VIII
Стали садиться в экипажи, чтобы ехать домой, поздно, часу в
одиннадцатом. Все сели и недоставало только Надежды Федоровны и Ачмианова,
которые по ту сторону реки бегали вперегонки и хохотали.
— Господа, поскорей! — крикнул им Самойленко.
— Не следовало бы дамам давать вино, — тихо сказал
фон Корен.
Лаевский, утомленный пикником, ненавистью фон Корена и своими
мыслями, пошел к Надежде Федоровне навстречу и, когда она, веселая, радостная,
чувствуя себя легкой, как перышко, запыхавшись и хохоча, схватила его за обе
руки и положила ему голову на грудь, он сделал шаг назад и сказал сурово:
— Ты ведешь себя, как… кокотка.
Это вышло уж очень грубо, так что ему даже стало шаль ее. На
его сердитом, утомленном лице она прочла ненависть, жалость, досаду на себя, и
вдруг пала духом. Она поняла, что пересолила, вела себя слишком развязно, и,
опечаленная, чувствуя себя тяжелой, толстой, грубой и пьяною, села в первый
попавшийся пустой экипаж вместе с Ачмиановым. Лаевский сел с Кирилиным, зоолог
с Самойленко, дьякон с дамами, и поезд тронулся.

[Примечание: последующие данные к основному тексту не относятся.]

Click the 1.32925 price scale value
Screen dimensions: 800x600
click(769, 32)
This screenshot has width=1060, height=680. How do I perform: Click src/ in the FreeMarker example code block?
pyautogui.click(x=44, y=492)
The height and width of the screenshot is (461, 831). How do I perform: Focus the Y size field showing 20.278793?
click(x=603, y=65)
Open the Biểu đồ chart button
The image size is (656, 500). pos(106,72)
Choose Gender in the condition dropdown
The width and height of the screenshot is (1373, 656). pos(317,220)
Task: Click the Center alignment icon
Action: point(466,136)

— Вот они каковы макаки… — начал фон Корен, кутаясь в
плащ и закрывая глаза. — Ты слышал, она не хотела бы заниматься букашками
и козявками, потому что страдает народ. Так судят нашего брата все макаки.

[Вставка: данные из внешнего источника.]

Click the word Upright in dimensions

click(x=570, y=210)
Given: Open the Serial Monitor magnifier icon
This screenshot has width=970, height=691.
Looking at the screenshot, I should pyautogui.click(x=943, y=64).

Племя рабское, лукавое, в десяти поколениях запуганное кнутом и кулаком; оно
трепещет, умиляется и курит фимиамы только перед насилием, но впусти макаку в
свободную область, где ее некому брать за шиворот, там она развертывается и
дает себя знать. Посмотри, как она смела на картинных выставках, в музеях, в
театрах или когда судит о науке: она топорщится, становится на дыбы, ругается,
критикует… И непременно критикует — рабская черта! Ты прислушайся: людей
свободных профессий ругают чаще, чем мошенников — это оттого, что общество на
три четверти состоит из рабов, из таких же вот макак. Не случается, чтобы раб
протянул тебе руку и сказал искренно спасибо за то, что ты работаешь.
— Не знаю, что ты хочешь! — сказал Самойленко,
зевая. — Бедненькой по простоте захотелось поговорить с тобой об умном, а
ты уж заключение выводишь. Ты сердит на него за что-то, ну и на нее за
компанию. А она прекрасная женщина!
— Э, полно! Обыкновенная содержанка, развратная и
пошлая. Послушай, Александр Давидыч, когда ты встречаешь простую бабу, которая
не живет с мужем, ничего не делает и только хи-хи да ха-ха, ты говоришь ей:
ступай работать. Почему же ты тут робеешь и боишься говорить правду? Потому
только, что Надежда Федоровна живет на содержании не у матроса, а у чиновника?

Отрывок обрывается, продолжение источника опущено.